Around 65 delegates met in a mild and sunny Leiden in early September, as guests of the African Studies Centre of the University of Leiden, to discuss the the North-South divide and scholarly communication in Africa in the digital era.This was a follow-up to an initial conference on the topic in Dakar two years ago. The differences between the two conferences were telling: while the 2004 event consisted largely of informative and explanatory papers, laying the ground for an understanding of the terrain, this time there was a much more confident interrogation of the assumptions that underlie international scholarly communications systems and the power relations at play in the scholarly community. The papers were of a very high standard and the conference teased out many key issues facing African scholarly publishing, bringing delegates up short against of the major challenges that face the continent, yet not descending into the abyss of Afro-pessimism that so often characterises meetings of this kind.

 

Appropriately, given the venue, collaboration and partnership were very much on the agenda. As Adebayo Olukoshi said in his opening speech, global knowledge dissemination is characterised by asymmetries from previous systems of knowledge production. The conference was designed to address these asymmetries, he said, with the aim of developing strategies for using CODESRIA's CODICE documentation centre to help leapfrog institutional practice across the continent. In this context, CODICE is seen as a pioneer centre on the African continent for the development of digital media and online resources in the social sciences. The main lines of discussions that emerged at the conference were cogently summarised in this opening speech - the inequalities inherent in the scholarly system and the marginalisation of African knowledge in that system; the problematic yet ultimately liberatory role of technology; the need for leapfrogging disadvantage; and the vital importance of collaboration and resource sharing.

 

 

Open Access publication seemed to have ready acceptance across the board as the most enabling dissemination model for African scholarship, offering greater citation impact, greater efficiency and, most important, more democratic access to knowledge.
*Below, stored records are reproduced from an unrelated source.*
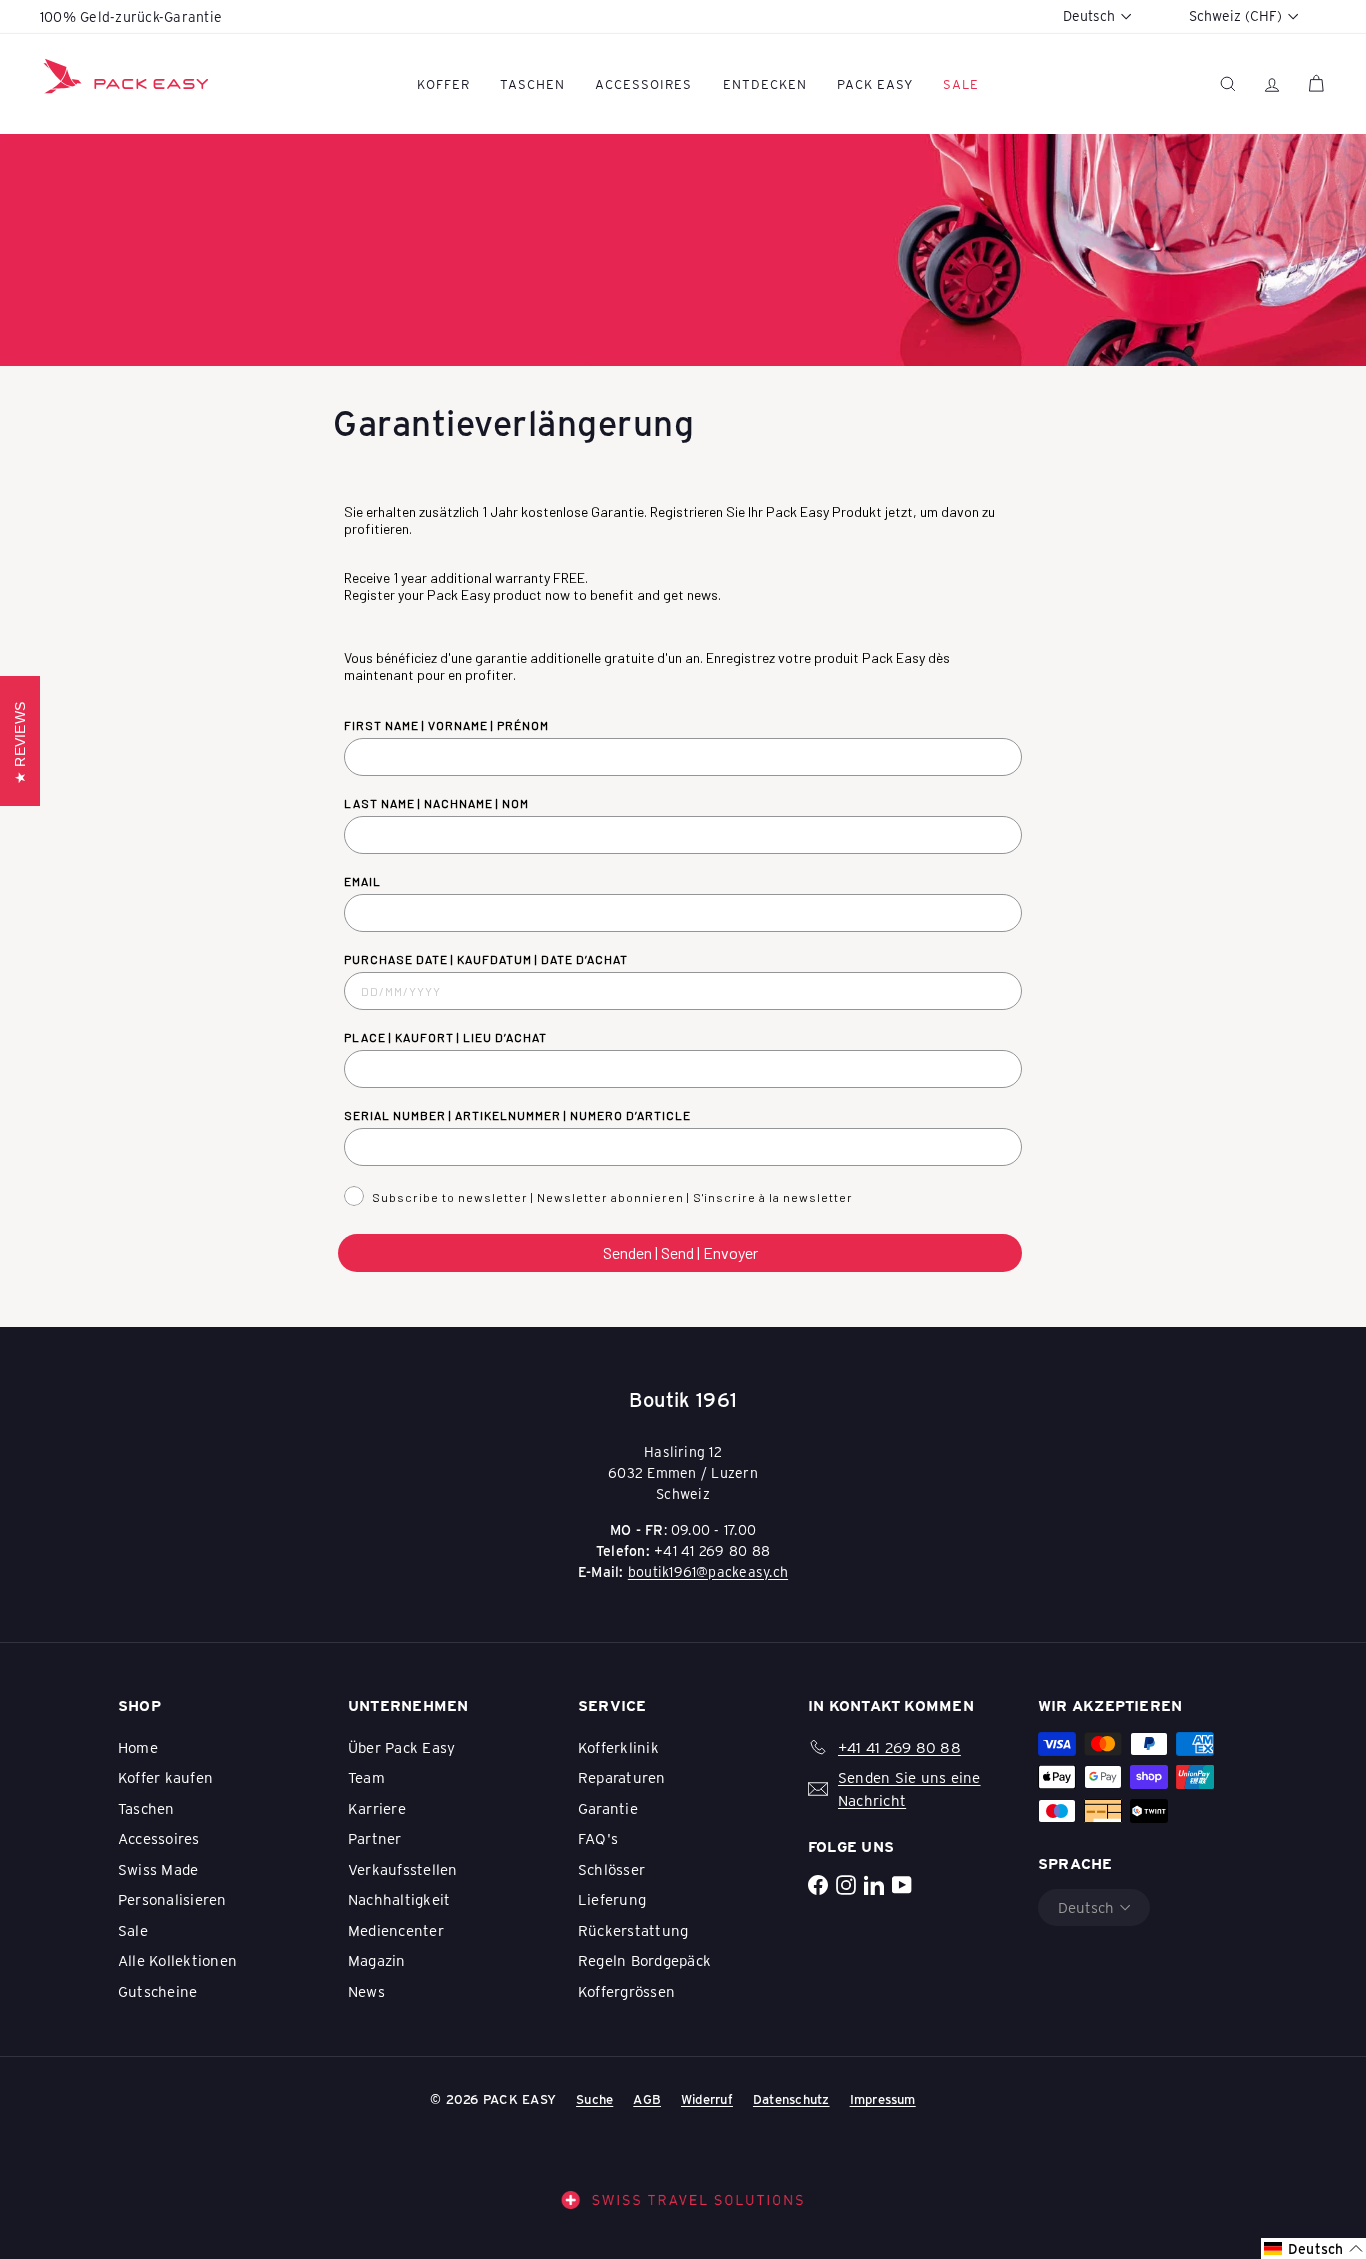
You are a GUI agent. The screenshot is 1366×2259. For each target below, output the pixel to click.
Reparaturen (622, 1777)
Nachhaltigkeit (399, 1899)
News (366, 1991)
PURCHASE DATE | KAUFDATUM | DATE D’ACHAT (486, 959)
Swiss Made (158, 1869)
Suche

Given that a number of speakers identified distribution problems as the major barrier to research dissemination, the potential for Open Access digital distribution was doubly attractive, leading to an increase in impact factor of between 56% and 227%, according to Marlon Domingues of the ASC.

The conference agreed that Codesria should propose the creation of an African citation index as a way of addressing the inequalitites that characterise the marginalisation of African publication.